● **WHAT TO WORK ON**: Your reply should be made up of every line in the records below that holds the string "computer".

● **DATA SHOWN**:
⁂

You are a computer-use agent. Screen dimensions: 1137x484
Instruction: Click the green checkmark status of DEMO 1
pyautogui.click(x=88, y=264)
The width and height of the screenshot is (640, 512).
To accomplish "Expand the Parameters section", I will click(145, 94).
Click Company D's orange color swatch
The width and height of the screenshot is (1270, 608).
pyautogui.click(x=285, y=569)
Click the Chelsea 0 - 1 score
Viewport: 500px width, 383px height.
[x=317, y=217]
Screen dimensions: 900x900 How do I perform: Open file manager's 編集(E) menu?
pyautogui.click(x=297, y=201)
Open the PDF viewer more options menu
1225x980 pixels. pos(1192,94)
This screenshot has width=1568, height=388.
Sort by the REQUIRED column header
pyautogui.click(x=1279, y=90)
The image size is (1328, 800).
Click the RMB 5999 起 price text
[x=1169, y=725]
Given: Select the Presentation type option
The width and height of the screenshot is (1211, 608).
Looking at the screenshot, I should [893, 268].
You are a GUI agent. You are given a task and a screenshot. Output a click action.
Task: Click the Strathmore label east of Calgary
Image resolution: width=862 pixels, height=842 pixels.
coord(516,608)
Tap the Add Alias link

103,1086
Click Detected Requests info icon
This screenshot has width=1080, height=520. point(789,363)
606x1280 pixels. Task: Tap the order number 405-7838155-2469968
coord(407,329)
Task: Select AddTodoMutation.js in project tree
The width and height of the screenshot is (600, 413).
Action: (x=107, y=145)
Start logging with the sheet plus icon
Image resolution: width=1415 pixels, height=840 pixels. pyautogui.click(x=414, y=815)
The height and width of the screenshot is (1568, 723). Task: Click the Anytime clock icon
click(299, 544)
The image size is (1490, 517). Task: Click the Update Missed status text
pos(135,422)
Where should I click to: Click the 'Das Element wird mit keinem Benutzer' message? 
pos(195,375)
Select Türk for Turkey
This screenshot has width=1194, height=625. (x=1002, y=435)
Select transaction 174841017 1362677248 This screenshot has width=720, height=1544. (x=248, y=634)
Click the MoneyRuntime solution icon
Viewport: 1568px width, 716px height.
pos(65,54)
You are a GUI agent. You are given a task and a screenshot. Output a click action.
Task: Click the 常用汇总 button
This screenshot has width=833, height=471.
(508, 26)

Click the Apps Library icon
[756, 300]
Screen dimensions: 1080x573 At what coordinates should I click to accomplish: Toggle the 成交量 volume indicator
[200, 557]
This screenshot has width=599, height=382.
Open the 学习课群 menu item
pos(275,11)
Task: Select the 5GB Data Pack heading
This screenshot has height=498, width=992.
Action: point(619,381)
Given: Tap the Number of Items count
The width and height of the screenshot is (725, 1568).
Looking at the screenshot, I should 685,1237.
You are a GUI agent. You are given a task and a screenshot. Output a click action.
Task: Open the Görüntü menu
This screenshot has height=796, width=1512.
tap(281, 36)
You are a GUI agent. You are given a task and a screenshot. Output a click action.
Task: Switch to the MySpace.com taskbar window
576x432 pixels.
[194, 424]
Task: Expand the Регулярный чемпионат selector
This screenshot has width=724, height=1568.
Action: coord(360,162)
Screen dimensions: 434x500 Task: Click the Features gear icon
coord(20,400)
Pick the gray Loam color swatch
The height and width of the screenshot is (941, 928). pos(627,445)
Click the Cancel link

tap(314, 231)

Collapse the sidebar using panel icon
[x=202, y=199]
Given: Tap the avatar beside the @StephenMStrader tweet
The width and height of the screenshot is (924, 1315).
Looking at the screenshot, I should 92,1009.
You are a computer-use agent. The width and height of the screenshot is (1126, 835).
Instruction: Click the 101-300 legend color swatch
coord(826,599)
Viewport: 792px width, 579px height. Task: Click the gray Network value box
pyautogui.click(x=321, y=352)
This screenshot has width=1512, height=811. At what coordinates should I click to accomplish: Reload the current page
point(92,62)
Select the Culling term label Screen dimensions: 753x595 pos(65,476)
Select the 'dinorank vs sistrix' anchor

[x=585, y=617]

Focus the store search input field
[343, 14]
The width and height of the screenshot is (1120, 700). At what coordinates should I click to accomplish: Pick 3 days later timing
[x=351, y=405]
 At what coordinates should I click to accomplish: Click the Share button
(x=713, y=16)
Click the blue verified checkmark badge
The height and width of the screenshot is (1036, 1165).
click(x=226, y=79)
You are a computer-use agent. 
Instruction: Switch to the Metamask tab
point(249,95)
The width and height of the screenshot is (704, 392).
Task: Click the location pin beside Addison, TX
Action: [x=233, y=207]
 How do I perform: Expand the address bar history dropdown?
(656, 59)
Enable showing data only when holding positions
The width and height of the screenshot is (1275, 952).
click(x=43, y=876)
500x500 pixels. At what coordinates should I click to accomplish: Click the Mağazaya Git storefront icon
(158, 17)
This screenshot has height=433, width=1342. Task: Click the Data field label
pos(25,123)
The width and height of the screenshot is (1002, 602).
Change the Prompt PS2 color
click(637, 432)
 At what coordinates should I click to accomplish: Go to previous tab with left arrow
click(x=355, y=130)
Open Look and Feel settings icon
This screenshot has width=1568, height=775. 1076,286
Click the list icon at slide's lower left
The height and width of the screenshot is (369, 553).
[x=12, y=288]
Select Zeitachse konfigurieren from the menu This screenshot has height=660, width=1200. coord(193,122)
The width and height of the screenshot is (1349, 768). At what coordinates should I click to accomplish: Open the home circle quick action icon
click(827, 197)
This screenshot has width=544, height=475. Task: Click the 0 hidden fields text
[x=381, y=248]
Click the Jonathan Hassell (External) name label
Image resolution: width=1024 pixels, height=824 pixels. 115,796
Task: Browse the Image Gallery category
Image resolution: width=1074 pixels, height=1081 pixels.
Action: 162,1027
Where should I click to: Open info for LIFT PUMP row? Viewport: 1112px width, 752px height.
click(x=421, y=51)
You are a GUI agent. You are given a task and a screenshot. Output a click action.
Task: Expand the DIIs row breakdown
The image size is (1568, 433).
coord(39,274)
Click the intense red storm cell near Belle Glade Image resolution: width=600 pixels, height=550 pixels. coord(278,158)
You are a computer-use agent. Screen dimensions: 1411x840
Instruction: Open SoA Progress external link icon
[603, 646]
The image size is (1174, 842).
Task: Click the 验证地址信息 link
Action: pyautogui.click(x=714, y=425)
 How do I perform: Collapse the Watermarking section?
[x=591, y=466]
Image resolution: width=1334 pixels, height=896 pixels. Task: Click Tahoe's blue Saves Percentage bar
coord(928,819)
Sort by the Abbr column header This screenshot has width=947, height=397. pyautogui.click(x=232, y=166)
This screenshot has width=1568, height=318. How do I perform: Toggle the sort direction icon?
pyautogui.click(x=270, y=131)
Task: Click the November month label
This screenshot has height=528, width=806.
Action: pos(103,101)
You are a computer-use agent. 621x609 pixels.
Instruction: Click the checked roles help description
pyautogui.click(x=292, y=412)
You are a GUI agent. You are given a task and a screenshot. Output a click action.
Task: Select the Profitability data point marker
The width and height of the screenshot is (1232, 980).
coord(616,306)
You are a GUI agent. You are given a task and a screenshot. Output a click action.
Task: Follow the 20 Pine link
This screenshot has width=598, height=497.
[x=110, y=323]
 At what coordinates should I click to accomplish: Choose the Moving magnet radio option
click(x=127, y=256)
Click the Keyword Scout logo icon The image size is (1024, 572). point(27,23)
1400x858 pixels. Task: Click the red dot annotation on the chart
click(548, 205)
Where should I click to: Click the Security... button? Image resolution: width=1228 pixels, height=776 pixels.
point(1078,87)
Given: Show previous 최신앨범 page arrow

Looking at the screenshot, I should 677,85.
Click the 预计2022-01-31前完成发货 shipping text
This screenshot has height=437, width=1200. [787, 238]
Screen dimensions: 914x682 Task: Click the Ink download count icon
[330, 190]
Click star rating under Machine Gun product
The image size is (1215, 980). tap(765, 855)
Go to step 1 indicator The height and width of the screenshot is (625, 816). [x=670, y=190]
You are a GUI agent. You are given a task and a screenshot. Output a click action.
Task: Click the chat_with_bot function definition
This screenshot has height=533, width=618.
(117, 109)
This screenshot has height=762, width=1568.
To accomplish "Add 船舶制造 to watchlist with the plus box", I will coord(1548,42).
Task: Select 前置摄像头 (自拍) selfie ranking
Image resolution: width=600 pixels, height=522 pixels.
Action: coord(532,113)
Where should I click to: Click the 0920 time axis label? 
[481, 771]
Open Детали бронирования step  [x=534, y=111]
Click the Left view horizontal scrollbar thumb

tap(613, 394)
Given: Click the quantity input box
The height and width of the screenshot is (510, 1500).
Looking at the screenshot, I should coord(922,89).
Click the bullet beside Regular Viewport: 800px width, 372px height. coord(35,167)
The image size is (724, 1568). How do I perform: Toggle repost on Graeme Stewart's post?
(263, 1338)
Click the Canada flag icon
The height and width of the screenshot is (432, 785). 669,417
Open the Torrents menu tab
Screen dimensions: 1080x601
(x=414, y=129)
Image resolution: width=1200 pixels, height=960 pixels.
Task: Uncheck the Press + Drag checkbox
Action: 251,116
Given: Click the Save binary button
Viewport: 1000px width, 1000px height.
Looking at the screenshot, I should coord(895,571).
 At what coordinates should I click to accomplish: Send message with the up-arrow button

⁂

● **OUTPUT FOR THIS EXERCISE**:
You are a computer-use agent. Screen dimensions: 1137x484
You are a computer-use agent. The width and height of the screenshot is (1126, 835).
You are a computer-use agent. 
You are a computer-use agent. Screen dimensions: 1411x840
You are a computer-use agent. 621x609 pixels.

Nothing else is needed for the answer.